Crop defense systems

While the team connected the broken inceptin receptor to a muted distress call, the exact downstream immune signaling pathway isn’t fully understood. The authors suspect that the highly specific caterpillar detection they saw piggybacks on the plant’s general wound response, potentially triggering secondary internal alarms known as damage-associated molecular patterns, or DAMPs. Exactly how the initial receptor activation ultimately translates into the production of volatile organic compounds remains a puzzle.

Another caveat lies in the choice of the attacker. The Spodoptera exigua, known as the beet armyworm, is a generalist herbivore, meaning it feeds on a wide variety of plants and is rather susceptible to botanical defenses. Specialist herbivores that feed on specific plants likely evolve metabolic countermeasures to detoxify or otherwise bypass chemical defenses of their hosts. In the study, the researchers acknowledge that we’re not yet sure whether a functional inceptin receptor provides broad-spectrum resistance, or if specialized pests can fool this alarm system.

Finally, in the Oaxacan field test, the team showed that predatory wasps use the airborne distress signals to find their prey, but the relative importance of direct leaf defenses versus this indirect wasp recruitment isn’t clear. In their future research, the scientists want to investigate this in more detail. Still, the team hopes their work will help us better protect crops like bean plants from pests.
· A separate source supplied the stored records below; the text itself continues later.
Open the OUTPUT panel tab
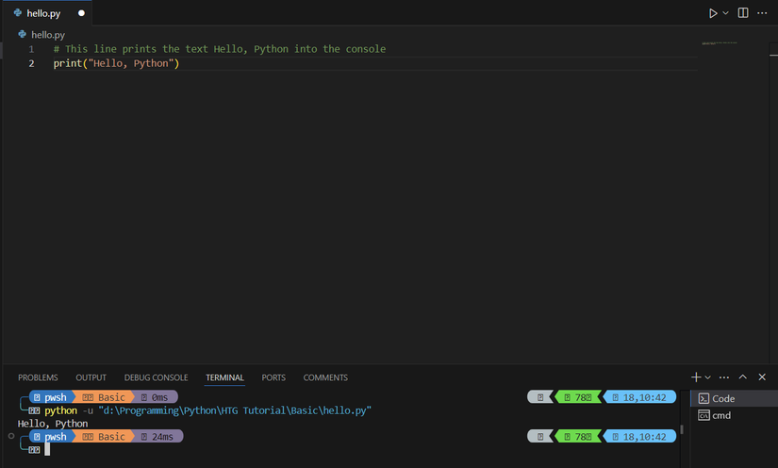 pyautogui.click(x=91, y=377)
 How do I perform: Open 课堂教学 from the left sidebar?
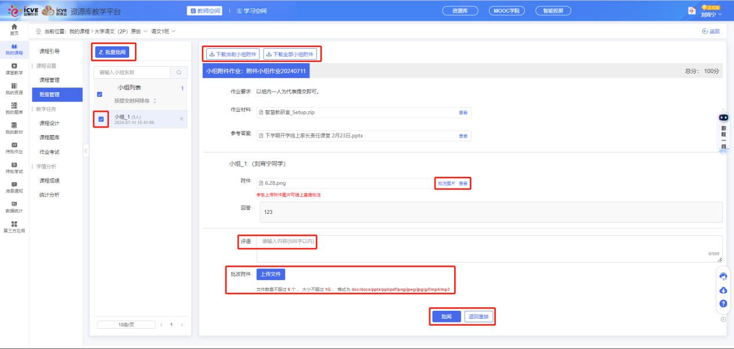pyautogui.click(x=14, y=68)
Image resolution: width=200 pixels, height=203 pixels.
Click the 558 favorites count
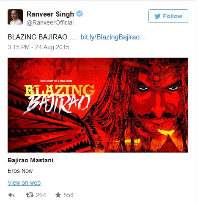(68, 195)
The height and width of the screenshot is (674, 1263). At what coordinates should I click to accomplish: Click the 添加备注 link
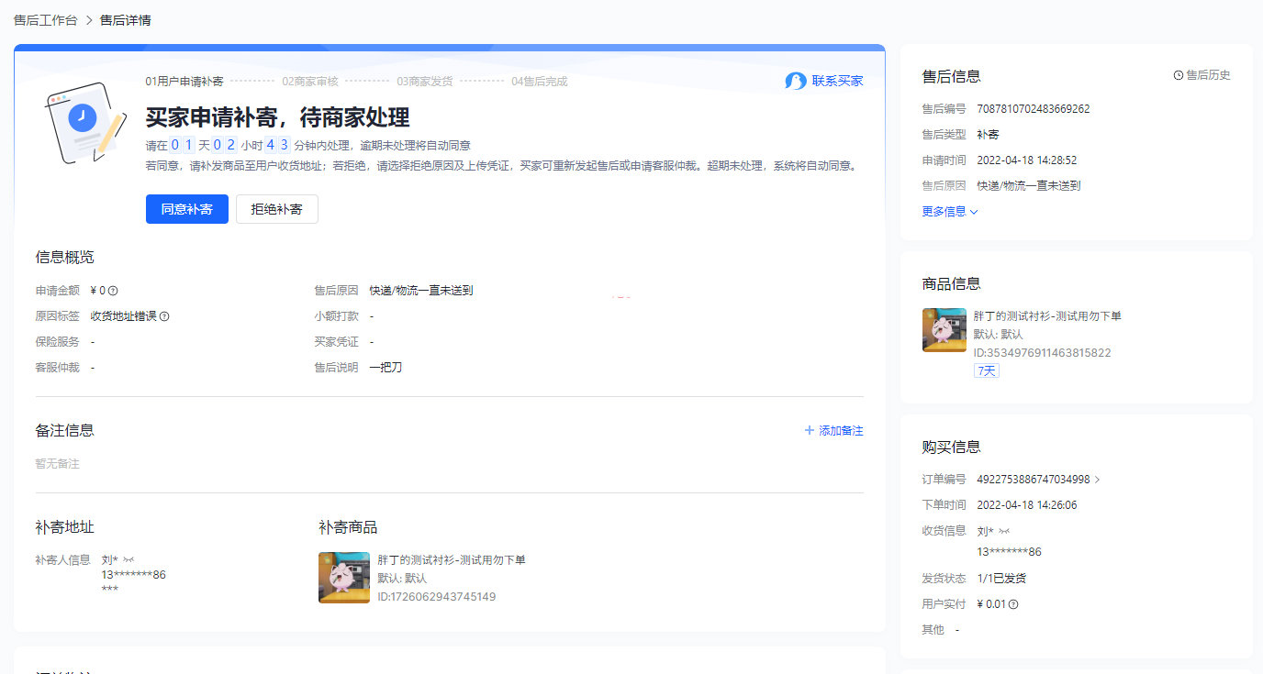841,430
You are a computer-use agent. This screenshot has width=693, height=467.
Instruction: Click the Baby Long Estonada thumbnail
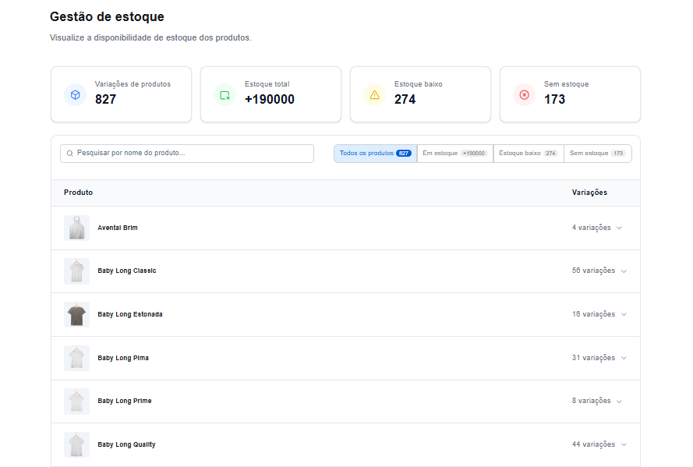tap(76, 314)
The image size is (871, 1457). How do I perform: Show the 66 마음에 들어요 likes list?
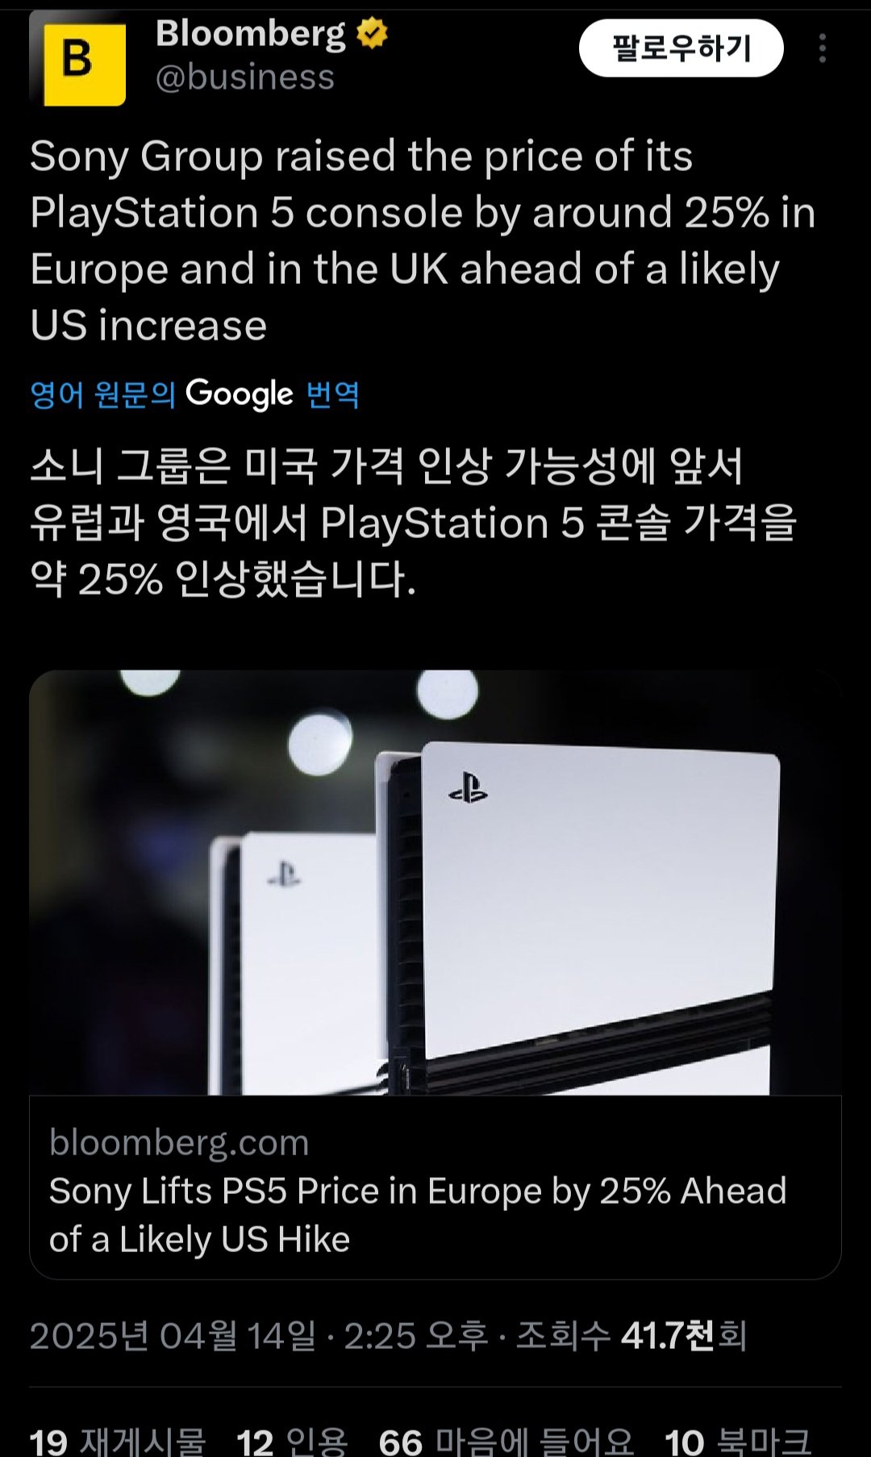[x=506, y=1441]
“Today, we do that with chemicals, with pesticides, but if we could use the best receptors and the best volatiles from lots of different plants, maybe we might be able to confer immunity to most problematic pests or pathogens in a sort of targeted way,” Steinbrenner says. “That’s the big picture, the goal of our lab in the long run. And I think doing that would mean understanding more of these types of receptors and volatiles.”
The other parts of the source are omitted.